EXERCISE PROMPT:
Identify each line in the rows below that contains the string "size" and copy those lines. Matching is case-sensitive.

MATERIAL:
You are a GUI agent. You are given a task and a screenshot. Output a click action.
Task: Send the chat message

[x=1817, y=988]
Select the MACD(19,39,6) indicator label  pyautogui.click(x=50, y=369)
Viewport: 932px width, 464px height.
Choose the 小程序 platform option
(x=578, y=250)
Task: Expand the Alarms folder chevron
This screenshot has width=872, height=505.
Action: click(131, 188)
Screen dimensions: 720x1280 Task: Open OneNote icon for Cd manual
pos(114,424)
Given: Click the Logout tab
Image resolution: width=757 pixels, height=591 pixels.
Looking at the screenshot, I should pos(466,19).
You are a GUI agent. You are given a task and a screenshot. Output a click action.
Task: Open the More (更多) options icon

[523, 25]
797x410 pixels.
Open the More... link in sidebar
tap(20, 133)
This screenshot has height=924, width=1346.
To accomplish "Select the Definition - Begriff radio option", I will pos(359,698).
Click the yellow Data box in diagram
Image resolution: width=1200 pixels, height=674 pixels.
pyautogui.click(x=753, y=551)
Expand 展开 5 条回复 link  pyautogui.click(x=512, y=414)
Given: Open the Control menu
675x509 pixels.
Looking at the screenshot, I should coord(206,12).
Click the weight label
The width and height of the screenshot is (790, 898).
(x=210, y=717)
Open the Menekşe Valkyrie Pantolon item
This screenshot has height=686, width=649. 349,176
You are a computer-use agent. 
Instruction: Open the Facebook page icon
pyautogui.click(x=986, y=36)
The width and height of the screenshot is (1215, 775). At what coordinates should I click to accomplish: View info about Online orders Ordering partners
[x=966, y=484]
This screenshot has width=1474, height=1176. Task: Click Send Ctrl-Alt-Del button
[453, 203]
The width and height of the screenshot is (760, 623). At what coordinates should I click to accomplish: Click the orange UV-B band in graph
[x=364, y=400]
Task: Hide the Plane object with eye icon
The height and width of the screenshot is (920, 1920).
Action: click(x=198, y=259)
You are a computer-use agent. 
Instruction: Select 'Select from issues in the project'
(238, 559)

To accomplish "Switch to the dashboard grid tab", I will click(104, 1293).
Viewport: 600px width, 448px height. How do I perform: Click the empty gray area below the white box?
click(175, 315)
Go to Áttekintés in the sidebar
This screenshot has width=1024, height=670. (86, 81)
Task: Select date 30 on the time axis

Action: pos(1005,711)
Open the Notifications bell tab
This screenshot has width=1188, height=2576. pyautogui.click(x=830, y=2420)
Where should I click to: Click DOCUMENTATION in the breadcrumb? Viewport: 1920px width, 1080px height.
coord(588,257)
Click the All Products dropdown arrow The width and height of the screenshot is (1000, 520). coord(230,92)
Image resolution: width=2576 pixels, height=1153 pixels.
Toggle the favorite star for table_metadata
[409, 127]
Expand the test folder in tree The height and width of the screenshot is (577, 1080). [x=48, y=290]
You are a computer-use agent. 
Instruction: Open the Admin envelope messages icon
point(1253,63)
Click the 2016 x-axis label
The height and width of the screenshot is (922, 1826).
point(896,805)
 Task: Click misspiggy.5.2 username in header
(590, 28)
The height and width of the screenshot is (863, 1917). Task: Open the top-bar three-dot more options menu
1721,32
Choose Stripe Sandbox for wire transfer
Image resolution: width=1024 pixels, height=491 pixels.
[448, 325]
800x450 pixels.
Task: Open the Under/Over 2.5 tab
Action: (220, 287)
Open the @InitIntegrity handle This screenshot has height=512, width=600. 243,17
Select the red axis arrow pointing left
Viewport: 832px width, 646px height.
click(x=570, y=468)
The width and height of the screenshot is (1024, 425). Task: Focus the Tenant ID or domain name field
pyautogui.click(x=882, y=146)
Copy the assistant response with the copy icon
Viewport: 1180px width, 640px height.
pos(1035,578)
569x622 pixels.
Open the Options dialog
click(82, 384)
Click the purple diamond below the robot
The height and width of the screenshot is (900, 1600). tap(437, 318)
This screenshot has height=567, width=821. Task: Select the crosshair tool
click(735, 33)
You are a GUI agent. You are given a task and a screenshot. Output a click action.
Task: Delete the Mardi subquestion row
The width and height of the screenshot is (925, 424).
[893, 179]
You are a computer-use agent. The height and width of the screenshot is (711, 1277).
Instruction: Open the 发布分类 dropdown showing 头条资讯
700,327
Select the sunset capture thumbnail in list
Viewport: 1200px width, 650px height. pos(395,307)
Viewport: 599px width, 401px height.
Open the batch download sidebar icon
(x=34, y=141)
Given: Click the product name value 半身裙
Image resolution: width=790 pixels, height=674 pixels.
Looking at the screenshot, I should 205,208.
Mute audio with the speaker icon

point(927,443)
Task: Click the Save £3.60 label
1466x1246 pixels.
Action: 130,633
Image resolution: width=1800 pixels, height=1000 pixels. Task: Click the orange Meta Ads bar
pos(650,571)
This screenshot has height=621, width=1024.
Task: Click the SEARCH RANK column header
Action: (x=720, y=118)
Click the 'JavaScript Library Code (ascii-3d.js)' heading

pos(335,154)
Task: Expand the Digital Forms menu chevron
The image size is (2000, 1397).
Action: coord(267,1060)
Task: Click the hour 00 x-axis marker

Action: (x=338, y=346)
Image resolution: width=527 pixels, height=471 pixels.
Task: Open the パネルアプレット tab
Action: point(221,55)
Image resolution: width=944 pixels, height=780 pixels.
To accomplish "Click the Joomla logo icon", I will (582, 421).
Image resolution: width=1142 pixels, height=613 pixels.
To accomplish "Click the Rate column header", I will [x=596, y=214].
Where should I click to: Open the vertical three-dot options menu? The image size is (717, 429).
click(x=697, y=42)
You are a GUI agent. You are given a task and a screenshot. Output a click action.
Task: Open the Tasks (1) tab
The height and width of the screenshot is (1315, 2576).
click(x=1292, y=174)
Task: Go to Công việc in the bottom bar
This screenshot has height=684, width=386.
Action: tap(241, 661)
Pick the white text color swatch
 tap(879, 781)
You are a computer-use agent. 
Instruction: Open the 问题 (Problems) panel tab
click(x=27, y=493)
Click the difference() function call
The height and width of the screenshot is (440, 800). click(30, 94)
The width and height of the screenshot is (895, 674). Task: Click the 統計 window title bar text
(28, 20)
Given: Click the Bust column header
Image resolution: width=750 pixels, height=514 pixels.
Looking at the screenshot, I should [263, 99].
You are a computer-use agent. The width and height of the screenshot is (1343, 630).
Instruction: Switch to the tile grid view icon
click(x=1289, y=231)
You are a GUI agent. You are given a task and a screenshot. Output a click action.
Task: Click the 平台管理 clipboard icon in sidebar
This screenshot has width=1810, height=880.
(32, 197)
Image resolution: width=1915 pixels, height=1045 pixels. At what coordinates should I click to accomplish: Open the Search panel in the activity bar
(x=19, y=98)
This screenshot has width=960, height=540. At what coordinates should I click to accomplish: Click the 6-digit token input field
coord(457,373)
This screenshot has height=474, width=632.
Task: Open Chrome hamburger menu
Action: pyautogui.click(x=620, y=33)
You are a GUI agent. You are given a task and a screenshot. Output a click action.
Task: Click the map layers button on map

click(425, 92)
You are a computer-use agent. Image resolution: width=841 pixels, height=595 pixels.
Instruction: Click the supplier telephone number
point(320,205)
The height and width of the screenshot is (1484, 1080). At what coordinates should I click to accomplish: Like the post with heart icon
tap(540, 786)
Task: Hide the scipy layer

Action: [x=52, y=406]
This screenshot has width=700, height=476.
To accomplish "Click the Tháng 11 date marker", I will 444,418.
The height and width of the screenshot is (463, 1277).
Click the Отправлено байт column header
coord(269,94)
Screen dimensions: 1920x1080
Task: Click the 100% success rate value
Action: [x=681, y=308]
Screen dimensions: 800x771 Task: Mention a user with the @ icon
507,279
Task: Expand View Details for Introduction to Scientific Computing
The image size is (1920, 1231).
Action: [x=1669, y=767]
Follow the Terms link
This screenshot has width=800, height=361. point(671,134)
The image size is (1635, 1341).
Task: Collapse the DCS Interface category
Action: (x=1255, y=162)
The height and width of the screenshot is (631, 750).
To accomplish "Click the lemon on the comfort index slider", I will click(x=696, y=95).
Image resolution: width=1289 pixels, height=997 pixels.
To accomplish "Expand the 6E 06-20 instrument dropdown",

THE OUTPUT:
The image size is (2000, 1397).
Where should I click to: Open the vertical three-dot options menu? The image size is (717, 429).
The image size is (1920, 1231).
The image size is (1635, 1341).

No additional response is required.